Thanks Ben and Bob for the guidance.
Following Ben’s advice to link to Eigen, I searched a bit more and found this very helpful tutorial by @bbbales2 and colleagues. In case useful to anyone else in future, below is the C++ function I came up with and an small example Stan model. I need to do more benchmarking of how the sparse vs. dense LU decomposition scales for large matrices – I’ll update the post with that when I have a chance.
One question I had was best practice for error handling. On a couple of testing examples my R session was occasionally crashing during calling sampling()
(after successfully compiling model). It was hard to trace why, but I suspected it could be a uncaught failure of the LU decomposition. I added the following to the function, but not sure if this is the best practice.

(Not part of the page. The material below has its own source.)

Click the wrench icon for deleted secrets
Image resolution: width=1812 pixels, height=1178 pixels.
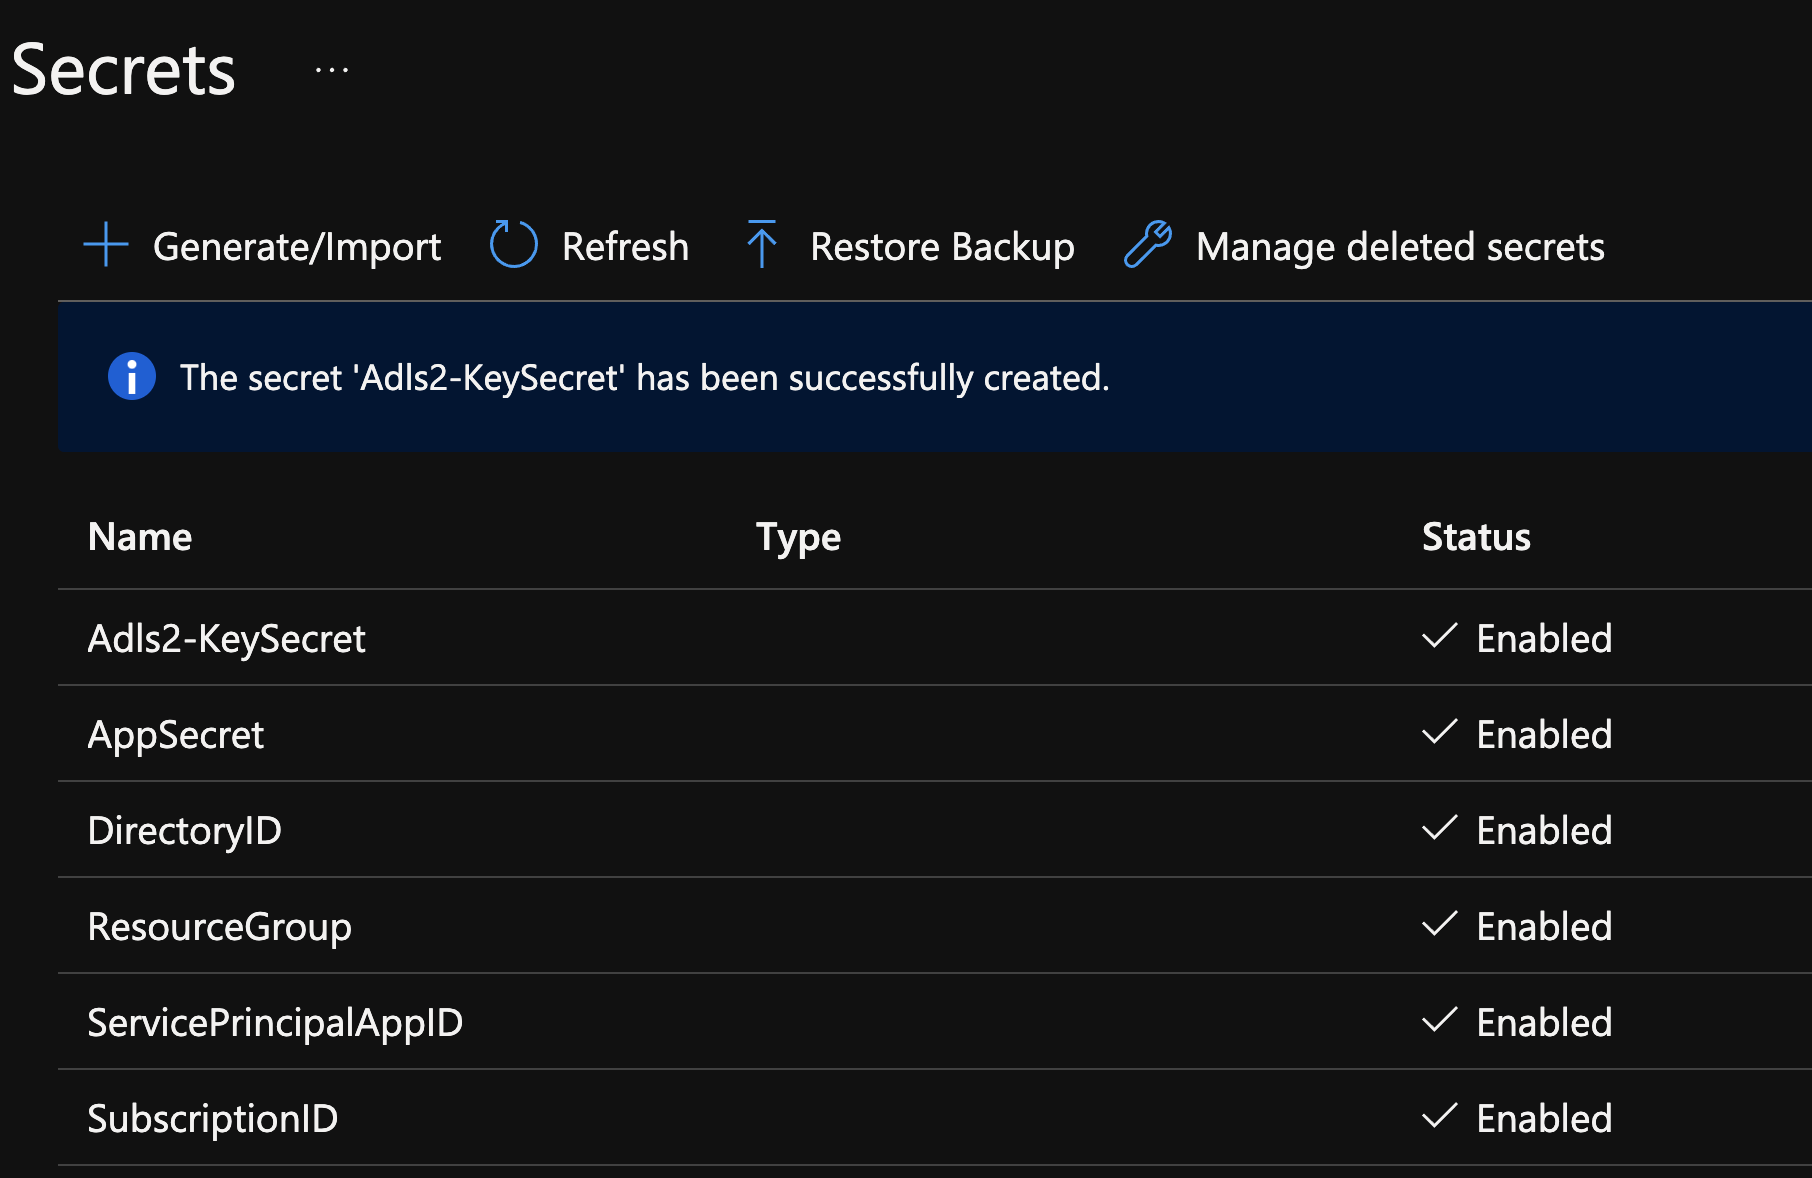[1147, 245]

if (lu.info() != Eigen::Success)
throw std::runtime_error("Sparse LU decomposition error");
Thanks,
Jeff
C++ function
The C++ function below accepts a triplet list encoding a square sparse matrix as arguments i
, j
, and x
, with argument dim
specifying the number of rows and columns of the matrix. The function constructs an Eigen::SparseMatrix
object, then constructs the LU decomposition and return the log absolute determinant.
cppfun <- '
template <typename T3__>
typename boost::math::tools::promote_args<T3__>::type
sparse_log_determinant(const int& dim,
const std::vector<int>& i,
const std::vector<int>& j,
const Eigen::Matrix<T3__, Eigen::Dynamic,1>& x,
std::ostream* pstream__) {
typedef Eigen::Triplet<T3__> T;
std::vector<T> tripletList;
tripletList.reserve(i.size());
for(int idx = 0; idx < i.size(); idx++)
tripletList.push_back(T(i[idx]-1, j[idx]-1, x[idx]));
Eigen::SparseMatrix<T3__> Js(dim, dim);
Js.setFromTriplets(tripletList.begin(), tripletList.end());
const Eigen::SparseLU<Eigen::SparseMatrix<T3__>> lu(Js);
if (lu.info() != Eigen::Success)
throw std::runtime_error("Sparse LU decomposition error");
return lu.logAbsDeterminant();
}
'
Calling from Stan
Save the C++ code to a file.
cppfile <- tempfile()
writeLines(cppfun, cppfile)
In the Stan model code, declare a user-defined Stan function with the function declaration only but not the function body.
stancode <- "
functions {
real sparse_log_determinant(int dim, int[] i, int[] j, vector x);
}
"
Compile the Stan model with the option allow_undefined = TRUE
to allow declaration of the function without the body and providing the C++ file code using the includes =
argument.
sm <- stan_model(model_code = stancode,
allow_undefined = TRUE,
includes = paste0('\n#include "', cppfile, '"\n'))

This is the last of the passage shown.